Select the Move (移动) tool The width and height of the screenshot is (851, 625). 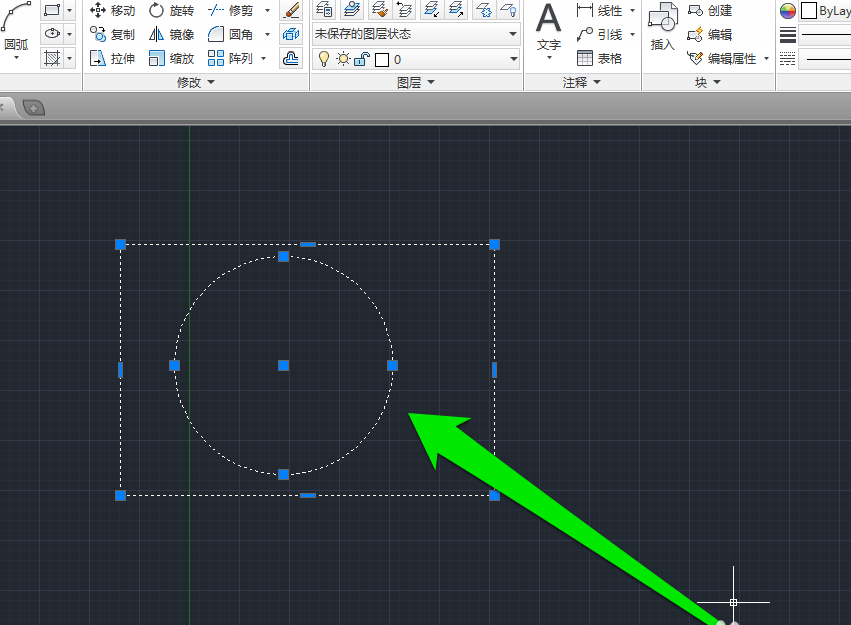click(x=112, y=11)
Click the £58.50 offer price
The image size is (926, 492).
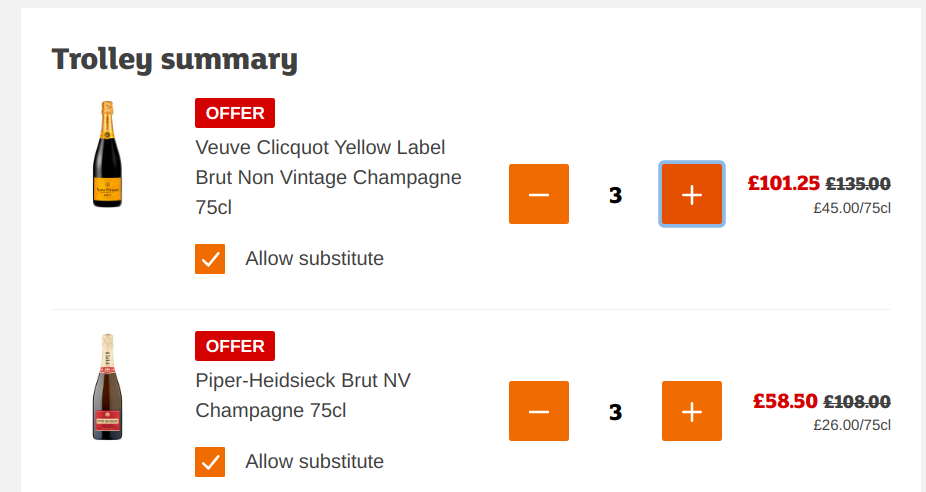(x=785, y=401)
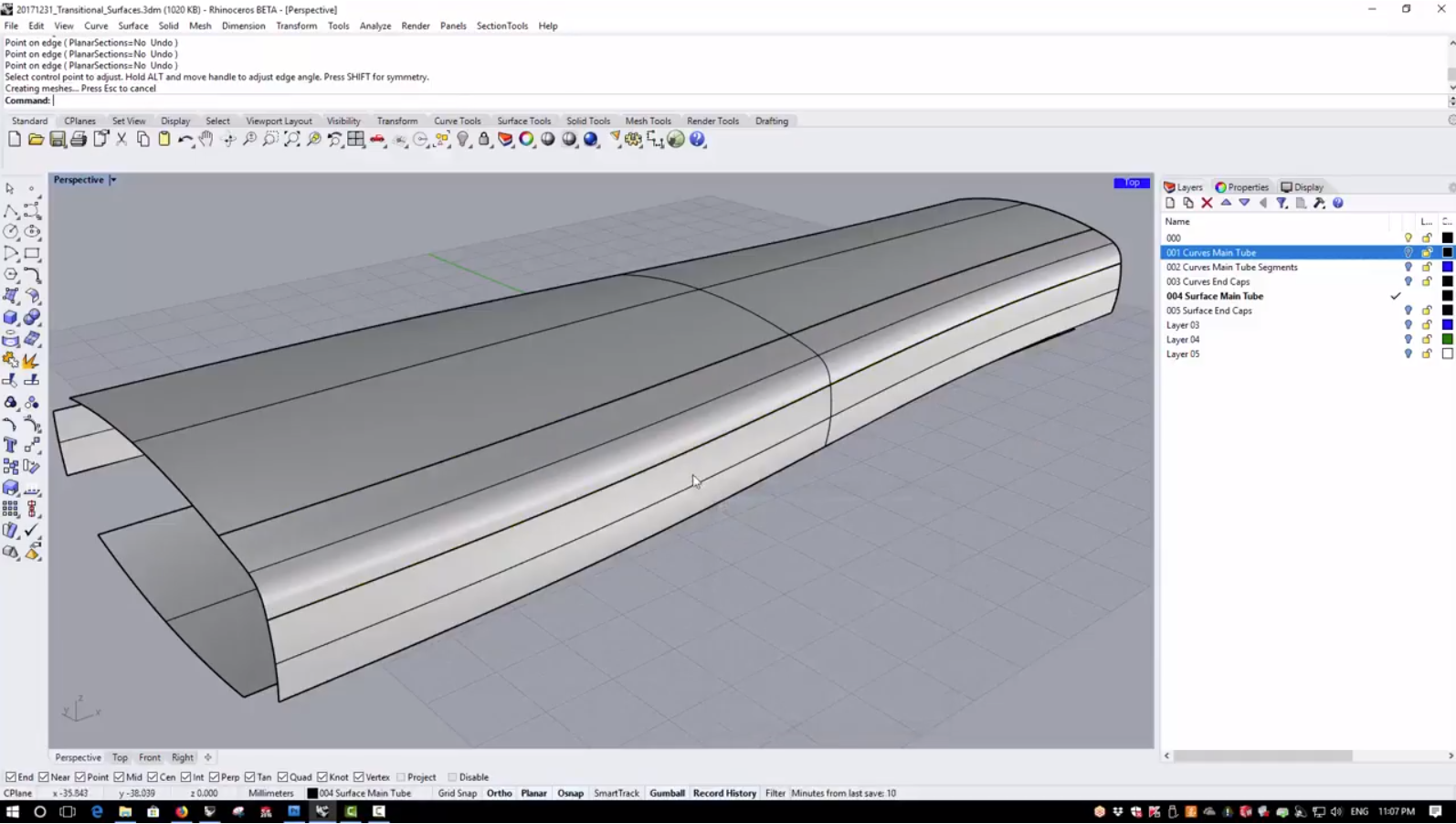
Task: Open the Surface menu
Action: (132, 26)
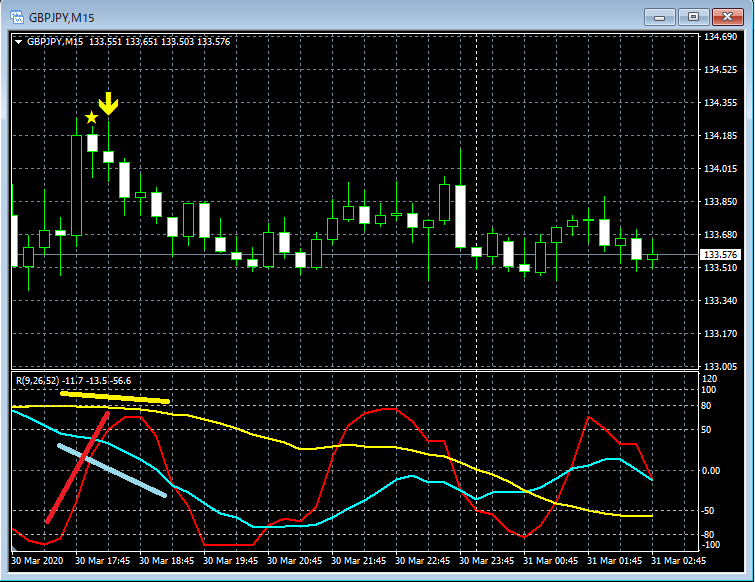Minimize the GBPJPY,M15 chart window
This screenshot has height=582, width=755.
tap(658, 17)
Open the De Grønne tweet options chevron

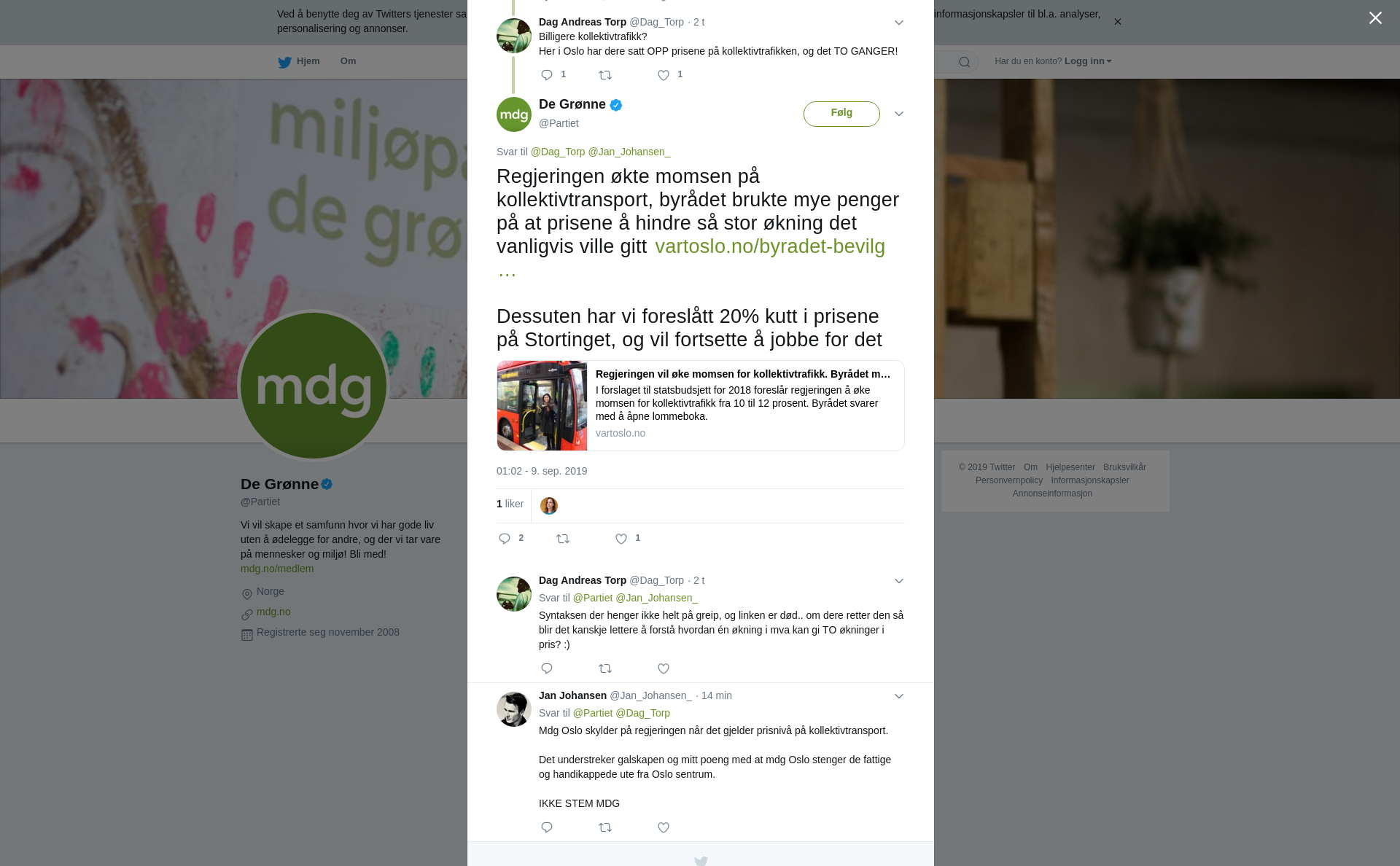click(899, 114)

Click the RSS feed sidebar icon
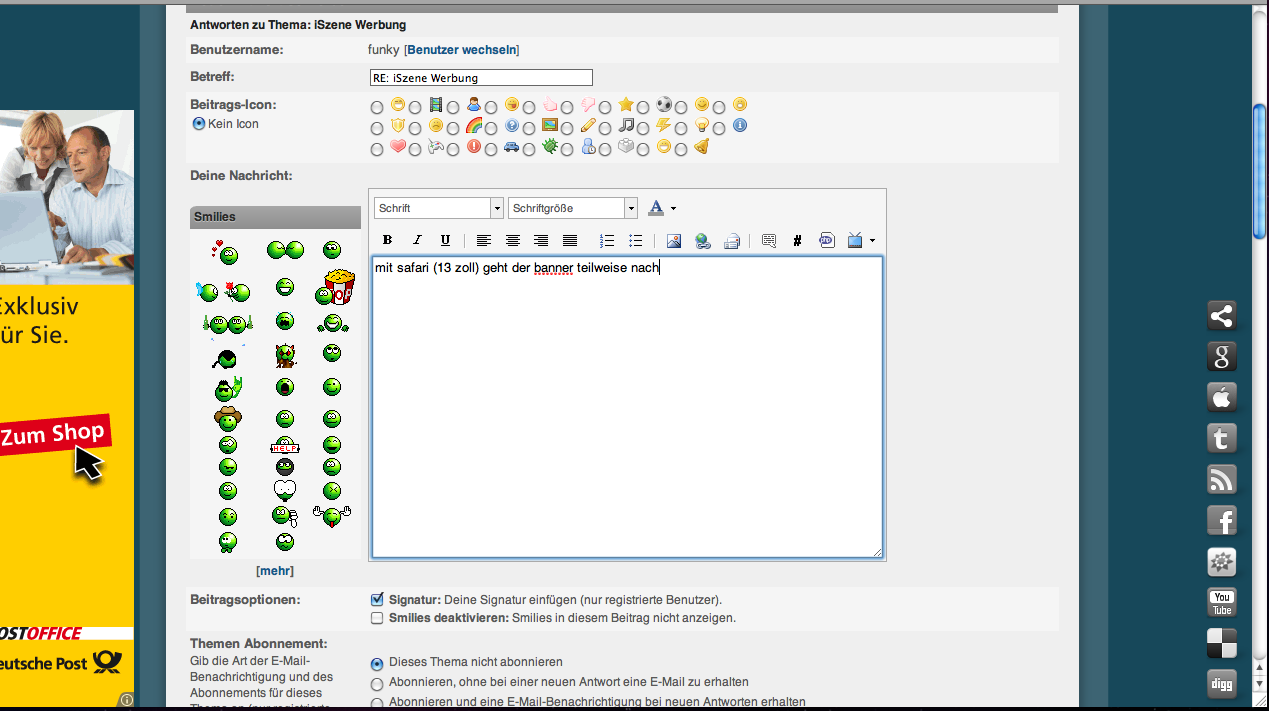1221,479
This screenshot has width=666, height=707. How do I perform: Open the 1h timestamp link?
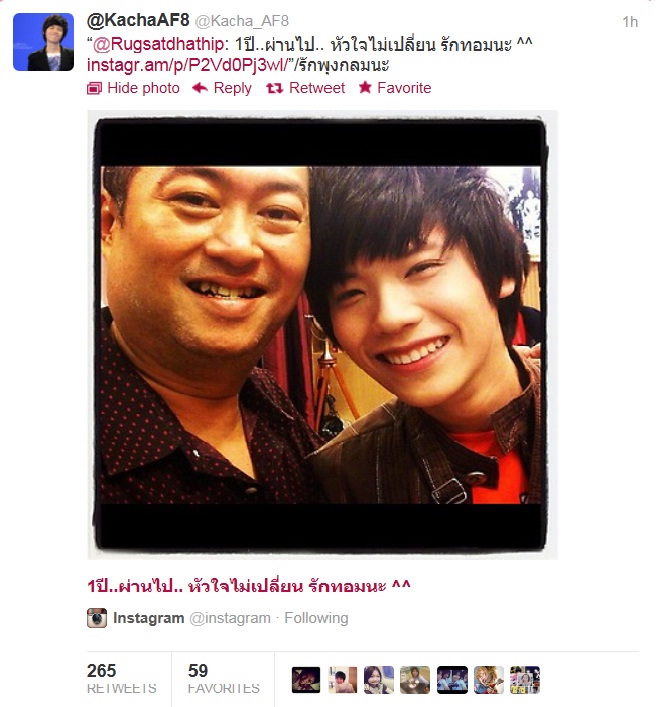[630, 22]
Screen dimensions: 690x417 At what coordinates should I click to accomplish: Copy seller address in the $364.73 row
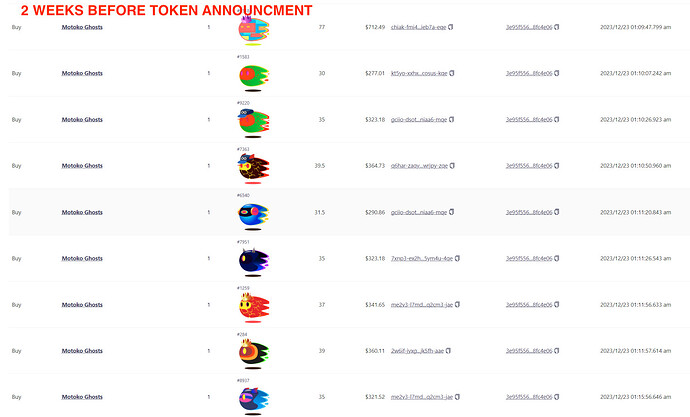point(557,166)
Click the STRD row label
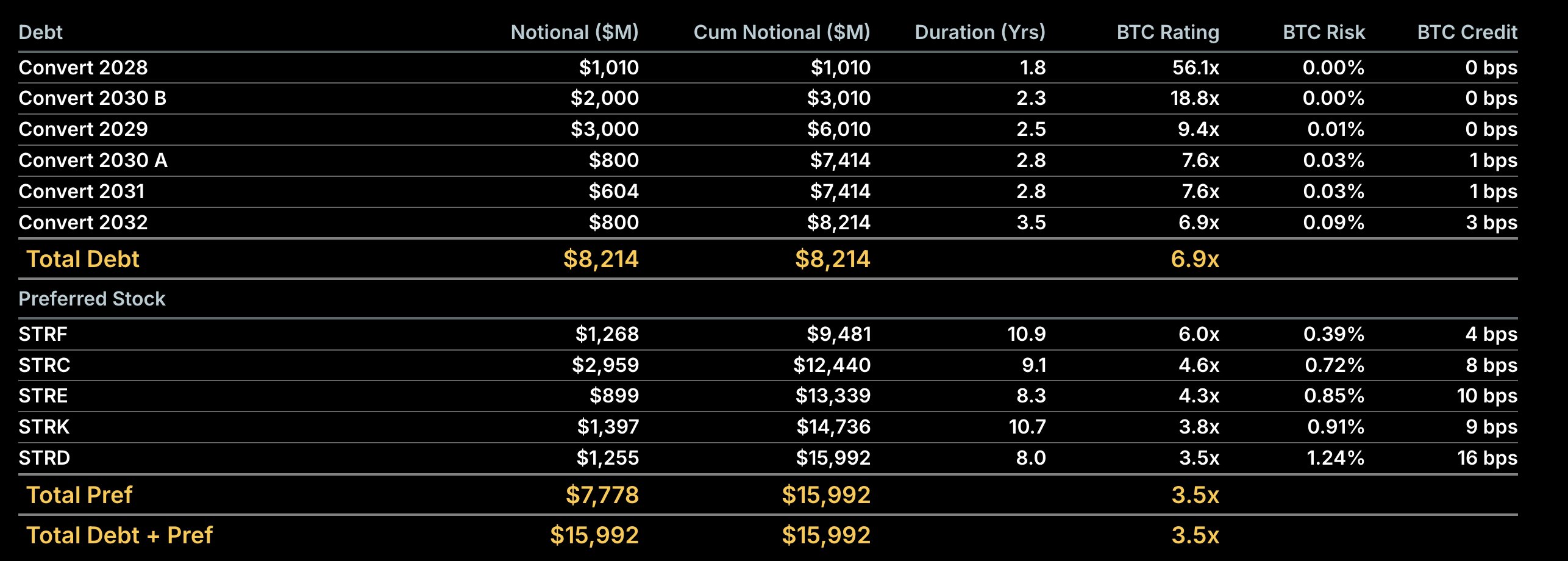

:: Problem to solve ::
Would you set down, word for word, the lines running from the one that contains "Screen dimensions: 690x417" to the last line of the material, omitting all pictures?

:: Expected output ::
Screen dimensions: 690x417 At what coordinates should I click to accomplish: Copy seller address in the $364.73 row
point(557,166)
Click the STRD row label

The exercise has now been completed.